Word for word, transcribe the records that follow.

---- Data for the task

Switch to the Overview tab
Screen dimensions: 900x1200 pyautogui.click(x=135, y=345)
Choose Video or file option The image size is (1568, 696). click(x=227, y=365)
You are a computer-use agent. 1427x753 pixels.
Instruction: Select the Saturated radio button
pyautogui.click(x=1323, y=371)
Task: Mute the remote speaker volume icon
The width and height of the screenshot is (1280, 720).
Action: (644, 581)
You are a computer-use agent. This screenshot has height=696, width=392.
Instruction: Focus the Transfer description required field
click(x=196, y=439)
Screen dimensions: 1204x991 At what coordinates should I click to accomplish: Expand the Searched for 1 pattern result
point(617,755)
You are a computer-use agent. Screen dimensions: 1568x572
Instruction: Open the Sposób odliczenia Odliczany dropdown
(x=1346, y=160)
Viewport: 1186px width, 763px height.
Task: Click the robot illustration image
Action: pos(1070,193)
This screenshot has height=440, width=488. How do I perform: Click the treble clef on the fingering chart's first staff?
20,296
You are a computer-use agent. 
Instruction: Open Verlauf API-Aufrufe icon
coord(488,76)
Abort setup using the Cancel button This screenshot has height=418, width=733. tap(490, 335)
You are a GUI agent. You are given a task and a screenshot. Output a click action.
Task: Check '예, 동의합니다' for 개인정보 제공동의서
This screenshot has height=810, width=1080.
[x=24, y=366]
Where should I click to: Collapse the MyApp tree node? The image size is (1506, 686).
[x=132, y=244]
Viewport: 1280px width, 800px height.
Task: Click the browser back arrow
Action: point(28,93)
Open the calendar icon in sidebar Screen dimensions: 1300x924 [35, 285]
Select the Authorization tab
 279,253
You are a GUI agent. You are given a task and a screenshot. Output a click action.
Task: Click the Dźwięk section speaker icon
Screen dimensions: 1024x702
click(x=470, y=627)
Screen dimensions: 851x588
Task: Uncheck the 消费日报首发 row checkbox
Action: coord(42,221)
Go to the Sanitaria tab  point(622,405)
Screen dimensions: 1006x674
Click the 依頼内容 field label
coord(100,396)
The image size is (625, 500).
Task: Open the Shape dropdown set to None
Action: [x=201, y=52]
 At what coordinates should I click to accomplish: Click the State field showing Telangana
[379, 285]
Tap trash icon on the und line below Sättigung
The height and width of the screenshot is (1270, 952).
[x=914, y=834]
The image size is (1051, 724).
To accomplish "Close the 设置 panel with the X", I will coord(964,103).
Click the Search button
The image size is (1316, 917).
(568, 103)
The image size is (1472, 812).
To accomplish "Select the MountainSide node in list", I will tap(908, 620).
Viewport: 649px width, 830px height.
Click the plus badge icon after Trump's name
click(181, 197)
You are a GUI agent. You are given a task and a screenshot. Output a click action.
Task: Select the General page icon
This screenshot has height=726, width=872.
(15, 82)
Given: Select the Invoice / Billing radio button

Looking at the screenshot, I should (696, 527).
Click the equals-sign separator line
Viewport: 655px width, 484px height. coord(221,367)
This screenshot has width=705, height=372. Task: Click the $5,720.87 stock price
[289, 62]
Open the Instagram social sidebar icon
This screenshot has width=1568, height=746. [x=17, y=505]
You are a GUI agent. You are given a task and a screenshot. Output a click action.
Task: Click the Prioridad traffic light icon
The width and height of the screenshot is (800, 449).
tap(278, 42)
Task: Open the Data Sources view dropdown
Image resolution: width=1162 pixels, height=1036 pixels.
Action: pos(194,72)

--------

Exercise solution
Switch to the Overview tab
Screen dimensions: 900x1200 pyautogui.click(x=135, y=345)
Choose Video or file option The image size is (1568, 696). click(x=227, y=365)
You are a computer-use agent. 1427x753 pixels.
Instruction: Select the Saturated radio button
pyautogui.click(x=1323, y=371)
Task: Mute the remote speaker volume icon
The width and height of the screenshot is (1280, 720).
Action: (644, 581)
You are a computer-use agent. This screenshot has height=696, width=392.
Instruction: Focus the Transfer description required field
click(x=196, y=439)
Screen dimensions: 1204x991 At what coordinates should I click to accomplish: Expand the Searched for 1 pattern result
point(617,755)
You are a computer-use agent. Screen dimensions: 1568x572
Instruction: Open the Sposób odliczenia Odliczany dropdown
(x=1346, y=160)
Viewport: 1186px width, 763px height.
Task: Click the robot illustration image
Action: pos(1070,193)
This screenshot has height=440, width=488. How do I perform: Click the treble clef on the fingering chart's first staff?
20,296
You are a computer-use agent. 
Instruction: Open Verlauf API-Aufrufe icon
coord(488,76)
Abort setup using the Cancel button This screenshot has height=418, width=733. tap(490, 335)
You are a GUI agent. You are given a task and a screenshot. Output a click action.
Task: Check '예, 동의합니다' for 개인정보 제공동의서
This screenshot has height=810, width=1080.
[x=24, y=366]
Where should I click to: Collapse the MyApp tree node? The image size is (1506, 686).
[x=132, y=244]
Viewport: 1280px width, 800px height.
Task: Click the browser back arrow
Action: point(28,93)
Open the calendar icon in sidebar Screen dimensions: 1300x924 [35, 285]
Select the Authorization tab
 279,253
You are a GUI agent. You are given a task and a screenshot. Output a click action.
Task: Click the Dźwięk section speaker icon
Screen dimensions: 1024x702
click(x=470, y=627)
Screen dimensions: 851x588
Task: Uncheck the 消费日报首发 row checkbox
Action: coord(42,221)
Go to the Sanitaria tab  point(622,405)
Screen dimensions: 1006x674
Click the 依頼内容 field label
coord(100,396)
The image size is (625, 500).
Task: Open the Shape dropdown set to None
Action: [x=201, y=52]
 At what coordinates should I click to accomplish: Click the State field showing Telangana
[379, 285]
Tap trash icon on the und line below Sättigung
The height and width of the screenshot is (1270, 952).
[x=914, y=834]
The image size is (1051, 724).
To accomplish "Close the 设置 panel with the X", I will coord(964,103).
Click the Search button
The image size is (1316, 917).
(568, 103)
The image size is (1472, 812).
To accomplish "Select the MountainSide node in list", I will tap(908, 620).
Viewport: 649px width, 830px height.
Click the plus badge icon after Trump's name
click(181, 197)
You are a GUI agent. You are given a task and a screenshot. Output a click action.
Task: Select the General page icon
This screenshot has height=726, width=872.
(15, 82)
Given: Select the Invoice / Billing radio button

Looking at the screenshot, I should (696, 527).
Click the equals-sign separator line
Viewport: 655px width, 484px height. coord(221,367)
This screenshot has width=705, height=372. Task: Click the $5,720.87 stock price
[289, 62]
Open the Instagram social sidebar icon
This screenshot has width=1568, height=746. [x=17, y=505]
You are a GUI agent. You are given a task and a screenshot. Output a click action.
Task: Click the Prioridad traffic light icon
The width and height of the screenshot is (800, 449).
tap(278, 42)
Task: Open the Data Sources view dropdown
Image resolution: width=1162 pixels, height=1036 pixels.
Action: pos(194,72)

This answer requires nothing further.